I mentioned in an earlier post that I spent last weekend up at my grandparents, and I scanned in over a hundred old photos. Here are a couple of them, along with an essay my grandfather, Murray Anderson, wrote at some point for a local newspaper about his days as a milkman in Bracebridge, Ontario, in the late 40s and early 50s. I don’t know which one, or when, or how much of it was published. This was the draft he sent them, and so I’m republishing it at its full length with pictures from his old albums.

It’s a pretty great collection of stories about a very different world, when horse-drawn carriages shared the road with cars and trucks. I lived and worked in Mennonite Country for a year after graduating school, so it’s not a totally foreign concept to me, but somehow it never quite sunk in just how much the horse decides where it wants to go until I read this essay. Throw in the steep hills of Muskoka, and the icy winters up there, and you can see just how much a willful horse like my grandfather’s Queenie could change the whole business of getting around town.

Murray Anderson, age 24, with Queenie

A day in the life of a milkman in the 1950s

Refrigerators were non-existent for the working man.
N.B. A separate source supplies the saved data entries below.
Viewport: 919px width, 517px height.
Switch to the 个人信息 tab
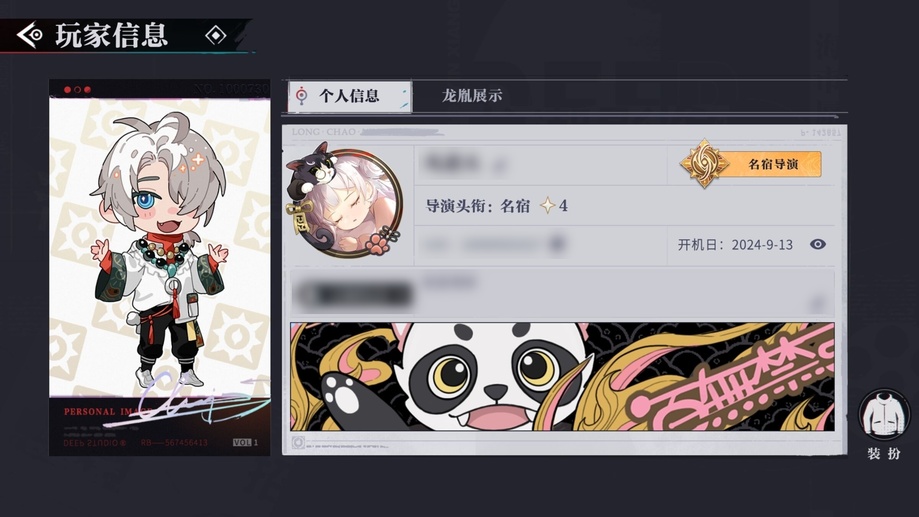(x=350, y=96)
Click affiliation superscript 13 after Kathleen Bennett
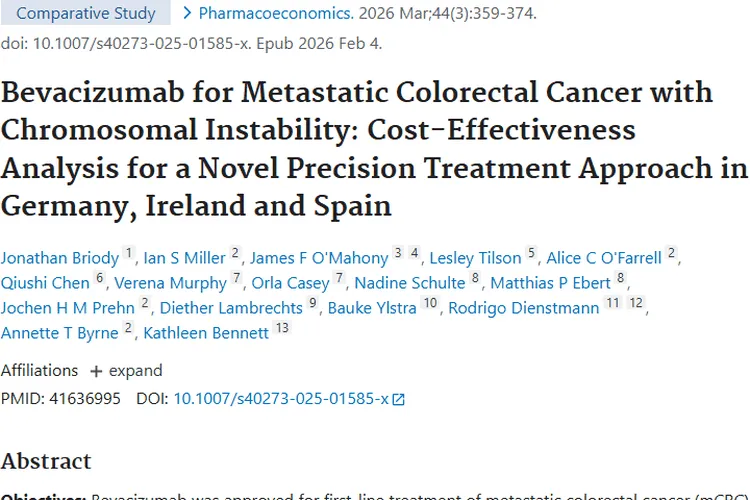This screenshot has height=500, width=750. [281, 330]
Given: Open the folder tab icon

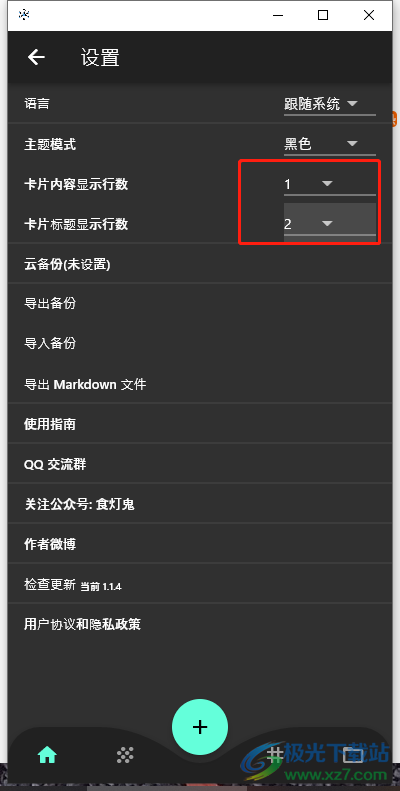Looking at the screenshot, I should [353, 755].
Ice-boxes were what some could afford, the rest of us just let the kitchen tap drip on the milk bottle to keep it cool in summer (also let it drip in winter to keep the pipes from freezing, but that didn’t always work – these were in the days before central heating, running water, and indoor plumbing for the working man).. Milk delivery was a 7 day a week affair in the summer months and 6 days in the winter, which meant a double load for delivery on Saturdays.